Love as a Public Act
Scripture makes this clear. In 1 John 3:17, we are told that anyone who sees a sibling in need and does nothing does not have the love of God in them. In John 13, Jesus commands us to love one another as he loved us—not sentimentally, but sacrificially. And in Matthew 25, Jesus says that how we treat “the least of these” is how we treat him.
These are not metaphors. They are moral mandates.
Yet, in a country where Christianity remains a dominant identity, we see little public evidence that these commands are being taken seriously. We have elaborate sanctuaries, multimillion-dollar budgets, and high-tech praise bands — but somehow, we cannot muster the courage to protect the poor, welcome the refugee, or reform unjust systems. This is not just a social failure. It is a spiritual crisis. The church must ask itself: how can we bear the name of Jesus and ignore his people? What does it mean to say we love God while letting our neighbors suffer on the roadside?
Seeing as a Spiritual Discipline
In the lecture and sermon I gave on Opening Our Eyes to Suffering, I emphasized that love begins not in the heart, but in the eyes. The Samaritan saw the wounded man and was moved with compassion. The others looked — but didn’t see.
Too often, Christians are taught to feel, but not to see. We love those who are close to us or those who are easy to help. But biblical love is indiscriminate. It is inconvenient. It disrupts. And it requires a deep discipline of seeing people in their full humanity — especially those systems have taught us to overlook.
My recent work centers on what I now call the moral burden of interruption: that moment when we encounter pain or injustice and are faced with a choice — to keep walking or to stop and love. The Samaritan story is an interruption narrative. His entire day changed because of what he saw. That kind of love has the power to break cycles of injustice, but only if we are willing to be interrupted — and changed — by what we see.
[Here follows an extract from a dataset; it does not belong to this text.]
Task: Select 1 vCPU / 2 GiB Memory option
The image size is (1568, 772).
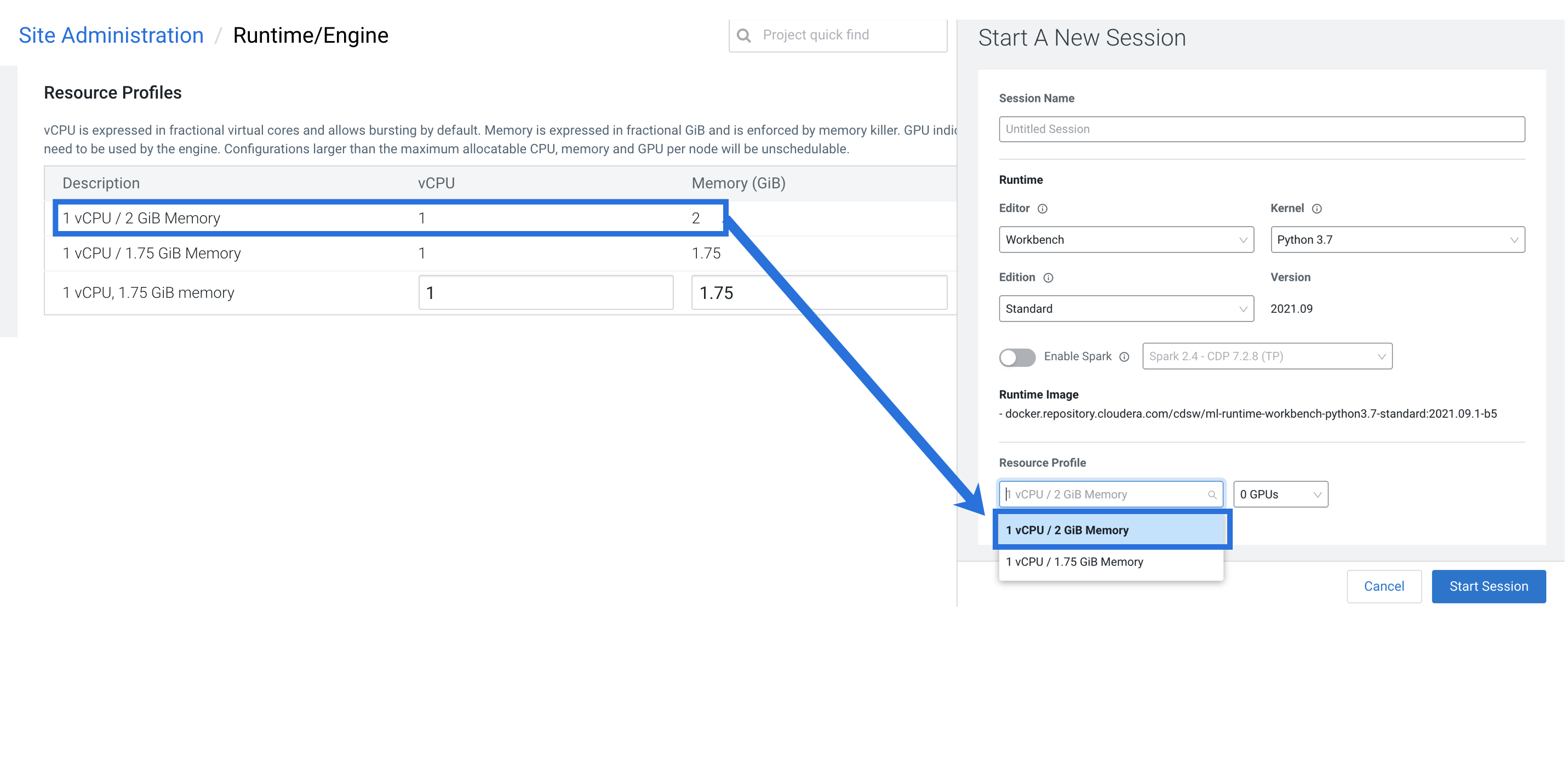Action: (x=1111, y=530)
A Nation Drifting from Love
As we confront this moral crisis, we must also confront the national culture that enables it. Under recent political leadership, efforts to confront systemic racism, teach uncomfortable history, or care for the poor have faced renewed backlash. Public policies are being crafted not to extend compassion, but to insulate privilege. In this environment, love becomes dangerous. And inaction becomes normalized.
But we who follow Christ must resist this. Not just in our voting, but in our living. Being a good neighbor is not a private virtue — it is a public testimony. It is how we bear witness to a different kingdom, one in which love is not abstract but embodied, not optional but essential.
Conclusion: Go and Do Likewise
The moral crisis of inaction will not be solved by another statement, another panel, or another Sunday sermon. It will be solved when Christians rediscover that discipleship is action. When we stop asking, “What must I believe?” and start asking, “What must I do?” And when we, like the Samaritan, stop what we’re doing long enough to see, to care, and to love our neighbors as if they were Christ himself. In the end, Jesus does not tell us to go and feel deeply. He says, “Go and do likewise.” The world is waiting to see if we will.